A Luiza destronca o pé…

Leo Daniele

Quanto maior a distância de um acontecimento, menor a emoção que um fato causa. É o que diz Eça de Queiroz em “As catástrofes e as leis da emoção”. Para tentar demonstrar sua tese, o autor dá vários exemplos. O mais característico é o caso do pé da Luíza Carneiro.

Era noite, e a senhora lia para uma roda de pessoas o jornal repleto de notícias catastróficas. Primeiro, o terremoto em Java destruíra vinte aldeias e matara duas mil pessoas. Ninguém se interessou por tão longínqua desventura. Depois, mais perto, na Hungria, uma inundação destruíra vilas, campos, homens e gado. Alguém então murmurou, num lânguido bocejo: “Que desgraça!” Em seguida foram relatados uns tumultos na Bélgica, nos quais haviam morrido quatro mulheres e duas crianças. Vozes mais interessadas exclamaram brandamente: “Que horror!”

A leitora vira a página do jornal, e procura noutra coluna. De repente solta um grito, leva as mãos à cabeça e exclama: “Santo Deus!” Todos se erguem, sobressaltados, e perguntam o que havia acontecido. A leitora balbucia: “foi a Luíza Carneiro, da Bela Vista!… Esta manhã!… Destroncou um pé!”

Ao ouvir tão trágica notícia, as senhoras largaram a costura, os homens esqueceram charutos e poltronas, e todos se debruçaram, relendo a notícia no jornal amargo e se repastando da dor que ela exalava: “A Luizinha Carneiro! Destroncou o pé!”

Já um criado correu de imediato para a Bela Vista a buscar notícias. Sobre a mesa, aberto, o jornal parecia todo lúgubre com aquela notícia, que o enchia todo, e o tornava enegrecido.

Dois mil javaneses sepultados no terremoto, a Hungria inundada, soldados matando crianças, um comboio esmigalhado na ponte, fomes, pestes e guerras, tudo desaparecera e se tornara uma sombra ligeira e remota.

Mas o pé destroncado da Luíza Carneiro esmagava os corações. Pudera! Todos conheciam a Luizinha, e ela morava adiante, no começo da Bela Vista, naquela casa onde a grande mimosa se debruçava no muro, dando à rua sombras e perfume.

Aplicação do Prof.
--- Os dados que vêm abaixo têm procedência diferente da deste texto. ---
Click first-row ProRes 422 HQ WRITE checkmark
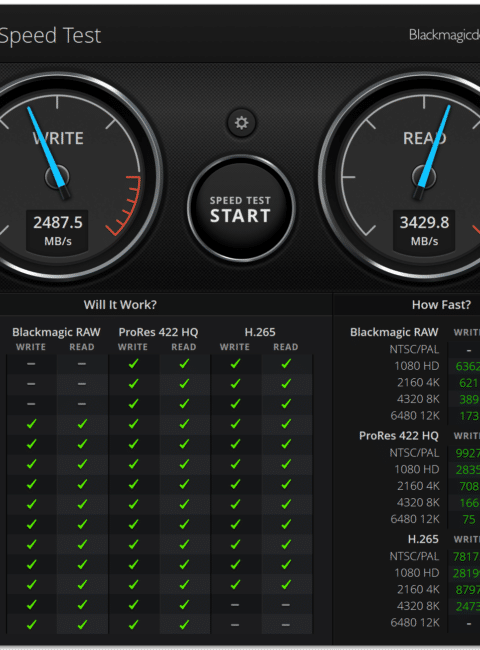click(x=133, y=364)
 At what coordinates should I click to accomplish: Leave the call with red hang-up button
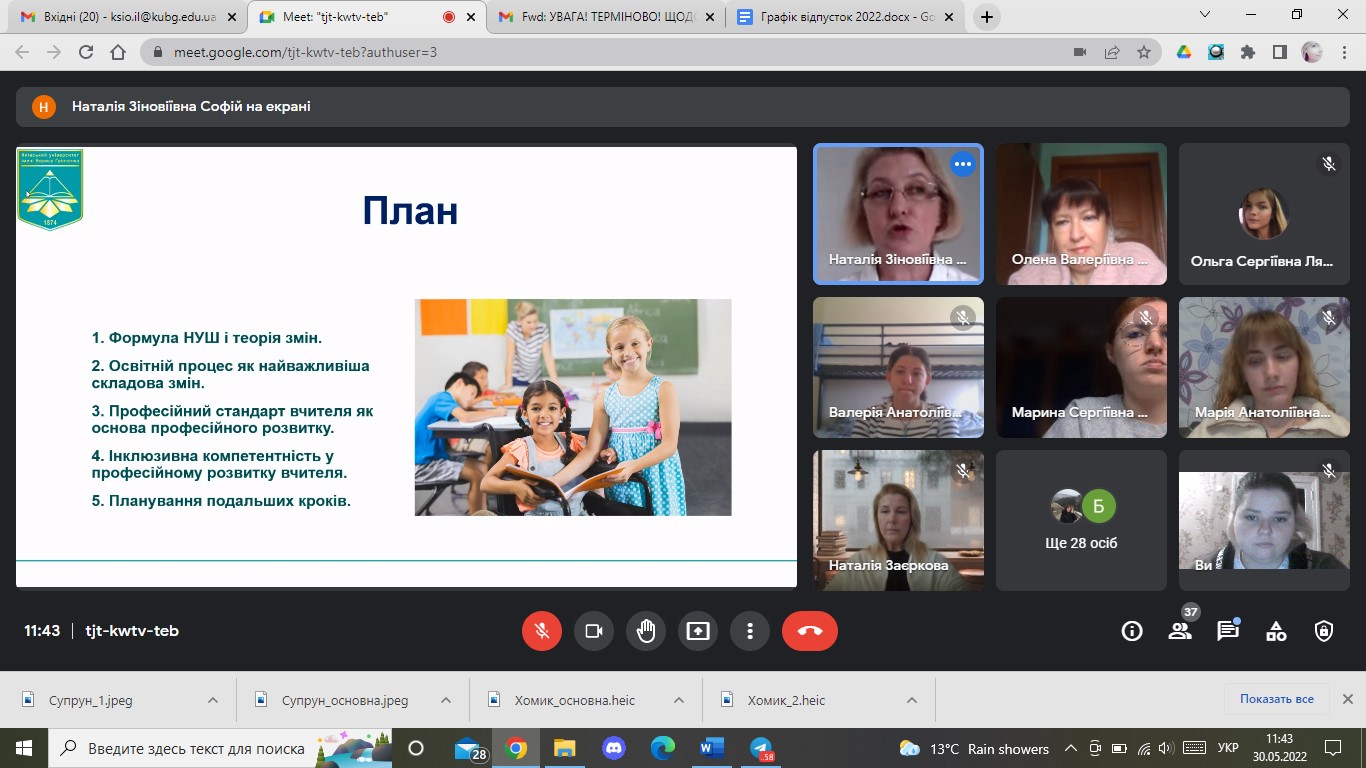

Plinio Corrêa de Oliveira: “Ceder ao espontaneismo descrito por Eça é colocar-se como centro do universo, é afirmar que as coisas importam na medida em que nos tocam, e não enquanto se referem a Deus. Com essa mentalidade não teria havido nem cruzadas nem missões”.

E a propósito: como estamos reagindo interiormente diante da furiosa perseguição religiosa anticatólica que se inicia em várias partes do mundo, inclusive no Brasil?